* _Source information_
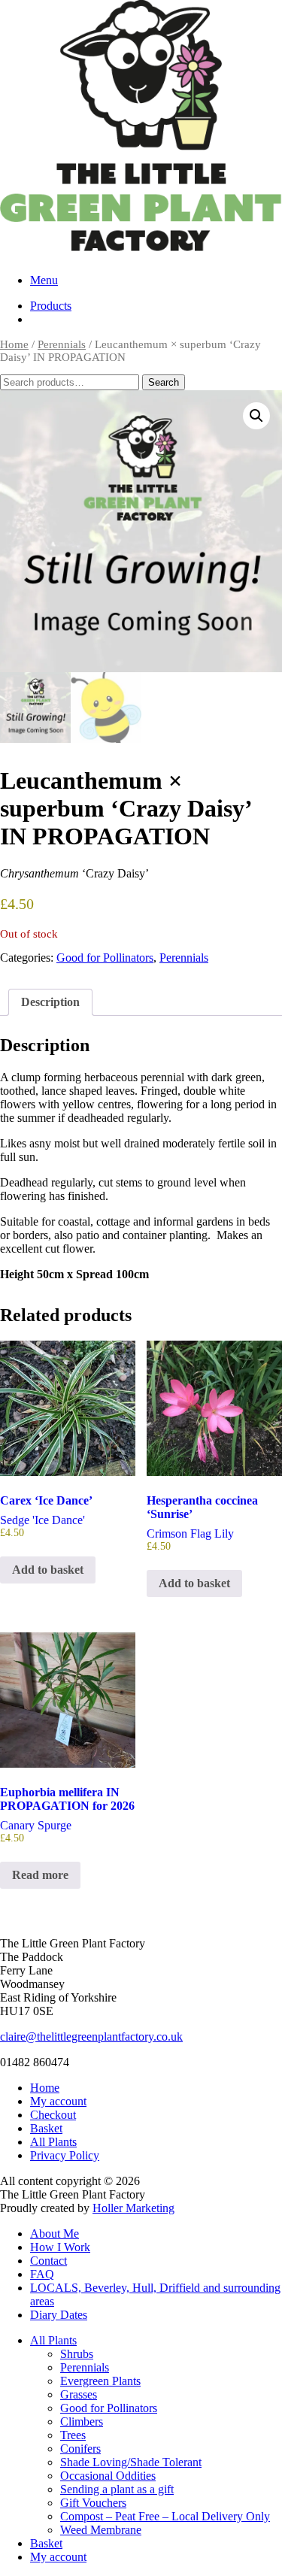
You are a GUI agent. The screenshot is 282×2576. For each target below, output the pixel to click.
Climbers (81, 2421)
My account (58, 2101)
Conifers (80, 2448)
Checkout (53, 2114)
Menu (44, 280)
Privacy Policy (64, 2155)
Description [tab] (50, 1002)
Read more (40, 1874)
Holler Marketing (133, 2208)
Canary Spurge (67, 1815)
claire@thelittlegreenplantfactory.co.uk (91, 2036)
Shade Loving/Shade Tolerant (131, 2462)
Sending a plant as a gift (117, 2489)
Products (50, 305)
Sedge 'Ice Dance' (46, 1516)
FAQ (42, 2274)
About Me (54, 2233)
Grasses (78, 2394)
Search (163, 382)
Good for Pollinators (104, 957)
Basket (46, 2128)
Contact (48, 2260)
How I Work (60, 2247)
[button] (256, 415)
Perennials (62, 344)
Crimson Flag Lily (202, 1523)
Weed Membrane (100, 2529)
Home (14, 344)
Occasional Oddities (108, 2475)
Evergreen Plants (100, 2380)
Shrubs (76, 2353)
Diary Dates (58, 2314)
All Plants (53, 2141)
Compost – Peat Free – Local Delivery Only (165, 2516)
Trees (73, 2435)
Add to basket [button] (47, 1569)
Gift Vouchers (93, 2502)
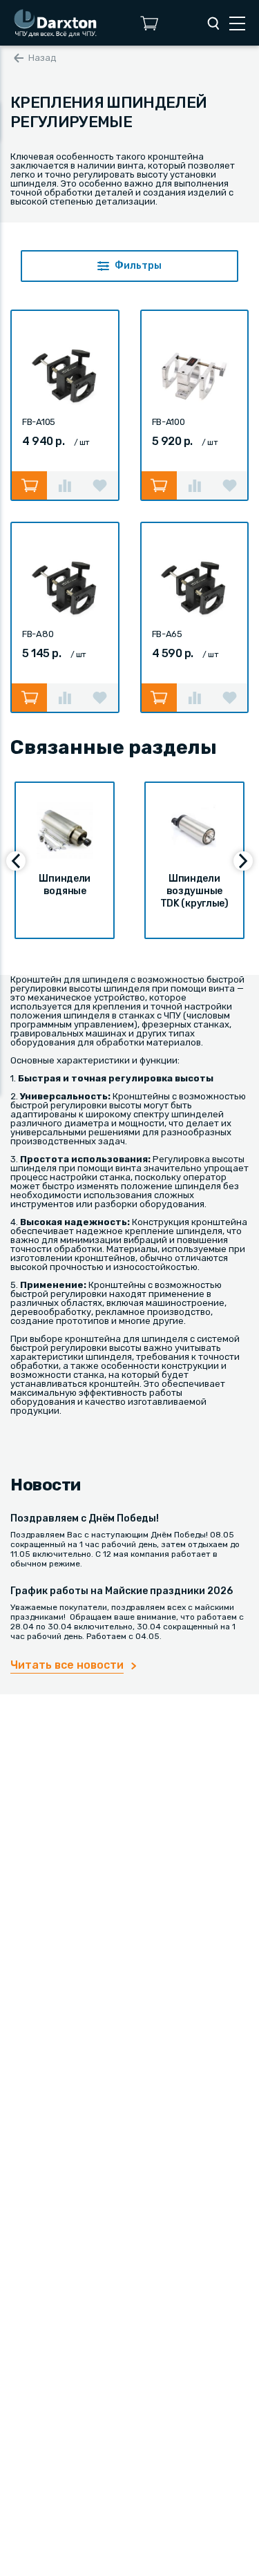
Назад (42, 58)
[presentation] (16, 861)
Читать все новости (67, 1664)
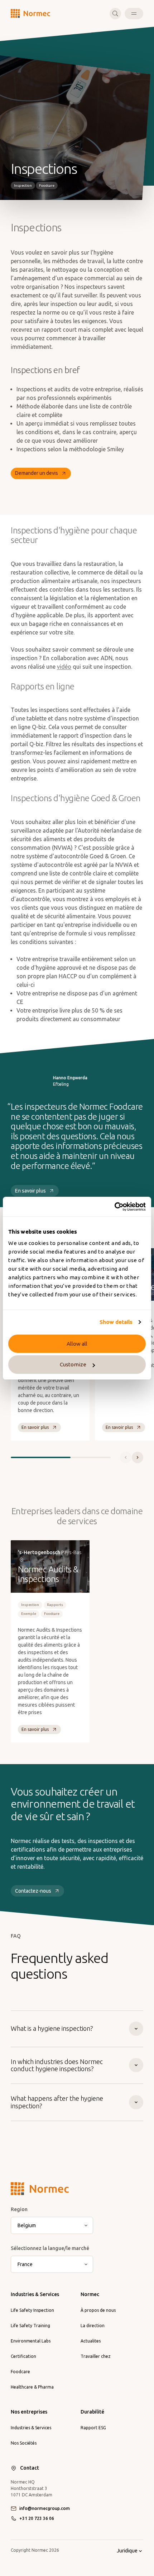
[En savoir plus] (50, 1641)
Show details (116, 1322)
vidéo (64, 666)
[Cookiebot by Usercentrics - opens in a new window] (114, 1206)
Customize (73, 1364)
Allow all (77, 1344)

* _Task requirements_
Give the entries again, exactly and in full, with no image included.

* _Expected answer_
You are a GUI agent. The screenshot is 282×2576. For each target below, output the pixel to click.
Climbers (81, 2421)
My account (58, 2101)
Conifers (80, 2448)
Checkout (53, 2114)
Menu (44, 280)
Privacy Policy (64, 2155)
Description [tab] (50, 1002)
Read more (40, 1874)
Holler Marketing (133, 2208)
Canary Spurge (67, 1815)
claire@thelittlegreenplantfactory.co.uk (91, 2036)
Shade Loving/Shade Tolerant (131, 2462)
Sending a plant as a gift (117, 2489)
Products (50, 305)
Sedge 'Ice Dance' (46, 1516)
FAQ (42, 2274)
About Me (54, 2233)
Grasses (78, 2394)
Search (163, 382)
Good for Pollinators (104, 957)
Basket (46, 2128)
Contact (48, 2260)
How I Work (60, 2247)
[button] (256, 415)
Perennials (62, 344)
Crimson Flag Lily (202, 1523)
Weed Membrane (100, 2529)
Home (14, 344)
Occasional Oddities (108, 2475)
Evergreen Plants (100, 2380)
Shrubs (76, 2353)
Diary Dates (58, 2314)
All Plants (53, 2141)
Compost – Peat Free – Local Delivery Only (165, 2516)
Trees (73, 2435)
Add to basket [button] (47, 1569)
Gift Vouchers (93, 2502)
Назад (42, 58)
[presentation] (16, 861)
Читать все новости (67, 1664)
[En savoir plus] (50, 1641)
Show details (116, 1322)
vidéo (64, 666)
[Cookiebot by Usercentrics - opens in a new window] (114, 1206)
Customize (73, 1364)
Allow all (77, 1344)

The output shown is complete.